UnCensered: Why Haters Love to Hate
by Joel Censer | Special to Lacrosse Magazine Online | Censer Archive
Hopkins' rabid fan base can be taunting, entitled and merciless -- from the “We want more” chant to overeager online message board posters to the traveling pep band.
© John Strohsacker/LaxPhotos.com
I live along the U Street corridor in Washington, D.C. Hipsters,
minorities, families, young professionals -- the neighborhood
includes a pretty diverse set of people. What's the quickest way to
bring everyone together? Other than a free hotdog giveaway at
Ben’s Chili Bowl, I can’t imagine anything more unifying than the opportunity to root against Duke’s basketball team in the NCAA finals.
Indeed, while watching from a local watering hole as underdog Butler took the Blue Devils to the brink, I was quickly reminded how many different people vehemently hate Duke’s hoops squad.
When I went home at halftime, similar sentiments echoed within
my living room. My conservative roommate from North Carolina seemed
more inclined to say something positive about health care reform
than the Durham school. And another roommate, whose job is to
organize high school kids to fight global warming, confessed
he’d buy a Hummer before rooting for Scheyer and Zoubek.
Even when I called my dad, a Duke alum who only missed one basketball game during his entire time in Durham, he admitted to having a soft spot for the Bulldogs.
The reasons people enjoy sipping on Blue Devil haterade are well-documented. It’s not just that the squad is a perennial contender and always on TV. It’s also because Duke is an elite private college whose students will let you know that their team is legit and that they worked you over on the SAT. Add in some flops, a Christian Laettner/Cherokee Parks/Mike Dunleavy Jr. comb-over, some J.J. Redick hair wax and a fair share of questionable calls, and that’s how you develop the most hated college team in America.
For better or worse, no team in Division I lacrosse inspires an equivalent amount of blind hatred. Maybe it’s just that the lacrosse community (which includes the media outlets that cover it) is too close to one another and interconnected for people to really hate one another. Watching Duke and Georgetown play March 27, I felt like it was just a few players away from being at a Delbarton/Georgetown Prep combined alumni game.

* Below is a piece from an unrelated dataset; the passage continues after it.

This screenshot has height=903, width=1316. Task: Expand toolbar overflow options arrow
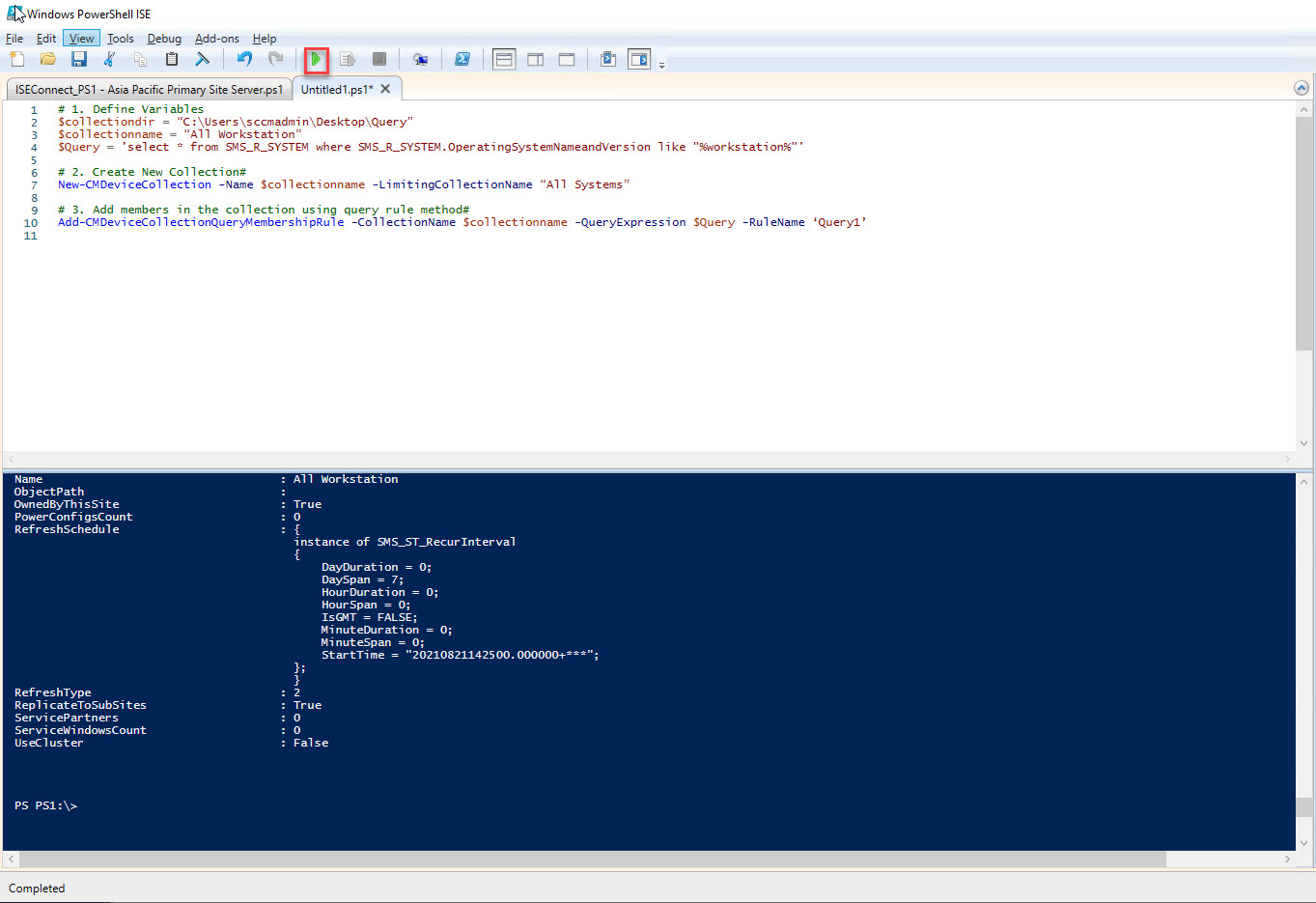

Or it could just be the nature of a helmet sport. Because
everyone’s face is hidden, the bonds fans build with or
against players while watching basketball, baseball and tennis just
don’t exist in lacrosse. Last week, I rewound an on-field
skirmish between UNC long pole Milton Lyles and Hopkins defensive
midfielder Dave Spaulding five times to try to figure out why the
two were getting into it to no avail. This inability to plumb the
depths of their dispute forms a stark contrast to, say, seeing Josh McRoberts cry on the Duke bench.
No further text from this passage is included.